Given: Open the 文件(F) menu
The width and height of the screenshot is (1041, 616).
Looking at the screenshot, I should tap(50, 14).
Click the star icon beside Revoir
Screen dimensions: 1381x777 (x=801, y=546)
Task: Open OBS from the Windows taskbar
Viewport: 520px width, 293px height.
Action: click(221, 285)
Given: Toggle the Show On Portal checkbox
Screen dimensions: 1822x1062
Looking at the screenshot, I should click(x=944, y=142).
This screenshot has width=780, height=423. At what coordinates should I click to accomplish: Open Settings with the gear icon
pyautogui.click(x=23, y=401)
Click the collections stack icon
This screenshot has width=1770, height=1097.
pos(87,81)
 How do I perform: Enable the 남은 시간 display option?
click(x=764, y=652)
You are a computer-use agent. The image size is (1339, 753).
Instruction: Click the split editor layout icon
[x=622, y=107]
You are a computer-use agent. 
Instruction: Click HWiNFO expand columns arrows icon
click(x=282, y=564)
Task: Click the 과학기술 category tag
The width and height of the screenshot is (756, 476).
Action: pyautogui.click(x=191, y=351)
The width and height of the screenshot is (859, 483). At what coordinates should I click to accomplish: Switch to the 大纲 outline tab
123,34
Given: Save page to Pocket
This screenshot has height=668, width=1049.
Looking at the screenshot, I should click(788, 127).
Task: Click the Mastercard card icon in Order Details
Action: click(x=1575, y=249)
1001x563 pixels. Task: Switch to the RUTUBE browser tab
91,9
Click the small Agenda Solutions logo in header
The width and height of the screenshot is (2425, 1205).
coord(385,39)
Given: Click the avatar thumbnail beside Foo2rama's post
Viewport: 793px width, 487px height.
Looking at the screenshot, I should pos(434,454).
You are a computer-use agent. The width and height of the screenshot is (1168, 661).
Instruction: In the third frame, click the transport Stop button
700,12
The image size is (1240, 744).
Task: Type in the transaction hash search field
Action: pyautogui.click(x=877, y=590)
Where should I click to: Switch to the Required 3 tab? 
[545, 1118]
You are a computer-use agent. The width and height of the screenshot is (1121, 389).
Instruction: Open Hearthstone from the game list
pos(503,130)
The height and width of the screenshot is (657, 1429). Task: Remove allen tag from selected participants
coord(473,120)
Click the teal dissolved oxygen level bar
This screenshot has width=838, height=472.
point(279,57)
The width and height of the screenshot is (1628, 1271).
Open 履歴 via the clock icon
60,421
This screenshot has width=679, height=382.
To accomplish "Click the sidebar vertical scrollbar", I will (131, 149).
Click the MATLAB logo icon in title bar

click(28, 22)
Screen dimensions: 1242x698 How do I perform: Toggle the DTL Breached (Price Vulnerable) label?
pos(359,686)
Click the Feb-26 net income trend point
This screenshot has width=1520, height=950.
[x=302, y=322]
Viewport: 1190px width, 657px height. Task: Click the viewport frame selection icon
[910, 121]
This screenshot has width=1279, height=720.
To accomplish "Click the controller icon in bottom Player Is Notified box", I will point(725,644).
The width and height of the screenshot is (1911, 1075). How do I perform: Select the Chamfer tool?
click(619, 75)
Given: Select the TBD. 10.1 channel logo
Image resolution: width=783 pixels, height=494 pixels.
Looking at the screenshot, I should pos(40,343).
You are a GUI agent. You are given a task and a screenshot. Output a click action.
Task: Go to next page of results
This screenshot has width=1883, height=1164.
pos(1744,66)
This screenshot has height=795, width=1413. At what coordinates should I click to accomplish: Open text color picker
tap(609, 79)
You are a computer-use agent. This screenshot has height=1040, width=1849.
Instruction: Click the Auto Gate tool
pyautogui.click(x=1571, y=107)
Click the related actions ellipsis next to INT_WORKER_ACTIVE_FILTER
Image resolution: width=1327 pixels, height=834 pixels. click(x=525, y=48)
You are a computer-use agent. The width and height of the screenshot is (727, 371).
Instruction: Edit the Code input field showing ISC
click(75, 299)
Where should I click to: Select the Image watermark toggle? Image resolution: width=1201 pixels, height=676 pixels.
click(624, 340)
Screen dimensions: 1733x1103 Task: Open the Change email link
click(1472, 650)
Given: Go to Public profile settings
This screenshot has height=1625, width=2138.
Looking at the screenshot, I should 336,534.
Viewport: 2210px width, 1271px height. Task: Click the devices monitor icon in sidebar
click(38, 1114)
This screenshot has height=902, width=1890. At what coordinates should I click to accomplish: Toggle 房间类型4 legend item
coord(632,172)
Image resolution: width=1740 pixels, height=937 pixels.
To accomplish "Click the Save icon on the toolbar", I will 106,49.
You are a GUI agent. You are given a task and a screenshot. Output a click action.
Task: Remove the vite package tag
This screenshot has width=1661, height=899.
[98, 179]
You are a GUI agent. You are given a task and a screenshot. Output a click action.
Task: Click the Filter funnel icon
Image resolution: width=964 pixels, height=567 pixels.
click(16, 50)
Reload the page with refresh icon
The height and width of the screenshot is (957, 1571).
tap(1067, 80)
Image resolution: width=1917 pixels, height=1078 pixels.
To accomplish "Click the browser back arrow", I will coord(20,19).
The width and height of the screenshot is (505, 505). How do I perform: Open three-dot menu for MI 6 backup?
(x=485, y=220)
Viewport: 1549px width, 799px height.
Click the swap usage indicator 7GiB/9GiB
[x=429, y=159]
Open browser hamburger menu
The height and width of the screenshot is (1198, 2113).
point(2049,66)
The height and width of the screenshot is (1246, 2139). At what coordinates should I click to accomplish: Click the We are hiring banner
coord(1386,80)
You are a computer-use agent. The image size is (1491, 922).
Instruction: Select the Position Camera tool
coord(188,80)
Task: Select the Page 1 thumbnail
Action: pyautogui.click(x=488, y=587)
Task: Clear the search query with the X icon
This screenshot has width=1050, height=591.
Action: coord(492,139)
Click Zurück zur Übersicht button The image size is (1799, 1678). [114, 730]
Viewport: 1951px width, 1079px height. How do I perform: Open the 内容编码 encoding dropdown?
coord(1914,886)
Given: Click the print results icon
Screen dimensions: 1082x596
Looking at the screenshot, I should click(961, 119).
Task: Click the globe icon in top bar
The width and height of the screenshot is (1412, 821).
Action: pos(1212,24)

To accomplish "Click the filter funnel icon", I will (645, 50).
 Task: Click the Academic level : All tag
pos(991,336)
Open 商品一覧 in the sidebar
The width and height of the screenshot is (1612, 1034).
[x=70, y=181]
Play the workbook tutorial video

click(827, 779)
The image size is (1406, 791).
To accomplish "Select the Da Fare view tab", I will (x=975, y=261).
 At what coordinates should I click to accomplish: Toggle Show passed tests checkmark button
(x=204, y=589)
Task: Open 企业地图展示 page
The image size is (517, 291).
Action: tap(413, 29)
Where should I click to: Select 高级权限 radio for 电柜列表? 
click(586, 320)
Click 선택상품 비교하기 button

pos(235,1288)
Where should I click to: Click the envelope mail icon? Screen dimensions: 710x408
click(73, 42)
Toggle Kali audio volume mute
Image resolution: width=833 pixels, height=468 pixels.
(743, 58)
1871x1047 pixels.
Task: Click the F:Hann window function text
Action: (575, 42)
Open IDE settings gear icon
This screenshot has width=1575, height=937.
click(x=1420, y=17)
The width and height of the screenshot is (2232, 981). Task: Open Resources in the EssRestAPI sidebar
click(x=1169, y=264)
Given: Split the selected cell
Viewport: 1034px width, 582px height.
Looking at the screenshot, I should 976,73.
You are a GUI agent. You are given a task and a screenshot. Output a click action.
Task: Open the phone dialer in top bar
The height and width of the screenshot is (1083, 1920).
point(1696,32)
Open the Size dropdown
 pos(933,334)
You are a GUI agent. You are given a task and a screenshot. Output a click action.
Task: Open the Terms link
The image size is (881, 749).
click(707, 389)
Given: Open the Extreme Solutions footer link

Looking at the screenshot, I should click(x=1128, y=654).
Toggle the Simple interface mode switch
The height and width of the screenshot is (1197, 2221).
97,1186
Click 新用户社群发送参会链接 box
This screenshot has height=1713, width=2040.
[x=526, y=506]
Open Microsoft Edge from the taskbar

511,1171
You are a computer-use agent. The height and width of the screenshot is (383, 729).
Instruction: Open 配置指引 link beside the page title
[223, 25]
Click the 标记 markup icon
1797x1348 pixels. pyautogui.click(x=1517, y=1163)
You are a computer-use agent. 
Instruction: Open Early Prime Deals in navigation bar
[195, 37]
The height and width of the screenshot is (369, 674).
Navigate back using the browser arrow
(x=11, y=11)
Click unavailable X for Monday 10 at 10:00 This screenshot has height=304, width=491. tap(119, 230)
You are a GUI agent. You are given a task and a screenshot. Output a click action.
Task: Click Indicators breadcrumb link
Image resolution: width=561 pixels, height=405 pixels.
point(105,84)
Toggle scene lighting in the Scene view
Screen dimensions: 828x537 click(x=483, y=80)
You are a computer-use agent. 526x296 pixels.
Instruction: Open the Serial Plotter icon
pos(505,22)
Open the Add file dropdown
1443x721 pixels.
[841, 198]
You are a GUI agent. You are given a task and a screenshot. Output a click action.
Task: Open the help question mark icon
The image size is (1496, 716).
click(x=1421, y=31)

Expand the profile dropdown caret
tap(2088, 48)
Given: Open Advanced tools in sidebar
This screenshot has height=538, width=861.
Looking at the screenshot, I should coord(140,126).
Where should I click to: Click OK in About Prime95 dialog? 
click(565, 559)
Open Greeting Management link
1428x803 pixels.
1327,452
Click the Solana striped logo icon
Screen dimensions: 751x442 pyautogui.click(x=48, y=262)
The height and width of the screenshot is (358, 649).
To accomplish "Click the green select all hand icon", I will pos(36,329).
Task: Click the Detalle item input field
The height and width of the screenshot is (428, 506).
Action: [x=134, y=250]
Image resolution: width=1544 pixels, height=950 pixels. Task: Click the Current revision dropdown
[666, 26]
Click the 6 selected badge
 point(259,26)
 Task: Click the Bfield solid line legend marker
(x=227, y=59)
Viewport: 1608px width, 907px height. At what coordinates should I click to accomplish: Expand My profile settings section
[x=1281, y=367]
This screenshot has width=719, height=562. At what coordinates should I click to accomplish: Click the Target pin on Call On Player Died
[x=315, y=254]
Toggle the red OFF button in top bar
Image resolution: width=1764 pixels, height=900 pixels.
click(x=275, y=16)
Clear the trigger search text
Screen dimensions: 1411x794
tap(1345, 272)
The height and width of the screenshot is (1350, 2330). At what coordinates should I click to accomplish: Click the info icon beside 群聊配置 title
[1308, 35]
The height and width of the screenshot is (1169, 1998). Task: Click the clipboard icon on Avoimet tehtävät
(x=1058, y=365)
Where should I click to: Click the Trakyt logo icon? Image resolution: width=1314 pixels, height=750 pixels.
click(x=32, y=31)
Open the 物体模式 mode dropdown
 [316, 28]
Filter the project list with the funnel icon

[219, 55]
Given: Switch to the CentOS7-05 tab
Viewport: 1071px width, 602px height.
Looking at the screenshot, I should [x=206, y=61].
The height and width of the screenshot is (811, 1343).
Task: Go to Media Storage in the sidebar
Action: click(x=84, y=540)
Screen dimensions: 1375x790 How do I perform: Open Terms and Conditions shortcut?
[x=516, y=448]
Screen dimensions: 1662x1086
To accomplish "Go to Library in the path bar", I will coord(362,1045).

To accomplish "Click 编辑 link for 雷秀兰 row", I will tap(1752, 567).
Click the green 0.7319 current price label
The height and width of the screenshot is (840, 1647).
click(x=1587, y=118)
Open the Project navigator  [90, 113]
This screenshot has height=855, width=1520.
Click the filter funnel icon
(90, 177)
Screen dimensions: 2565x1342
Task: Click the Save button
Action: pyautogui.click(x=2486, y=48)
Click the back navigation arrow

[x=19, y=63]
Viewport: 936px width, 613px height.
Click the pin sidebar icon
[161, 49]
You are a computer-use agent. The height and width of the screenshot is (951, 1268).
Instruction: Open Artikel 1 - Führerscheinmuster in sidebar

Problem details — From the entries, copy out each line containing the word "green".

Task output —
To accomplish "Click the green select all hand icon", I will pos(36,329).
Click the green 0.7319 current price label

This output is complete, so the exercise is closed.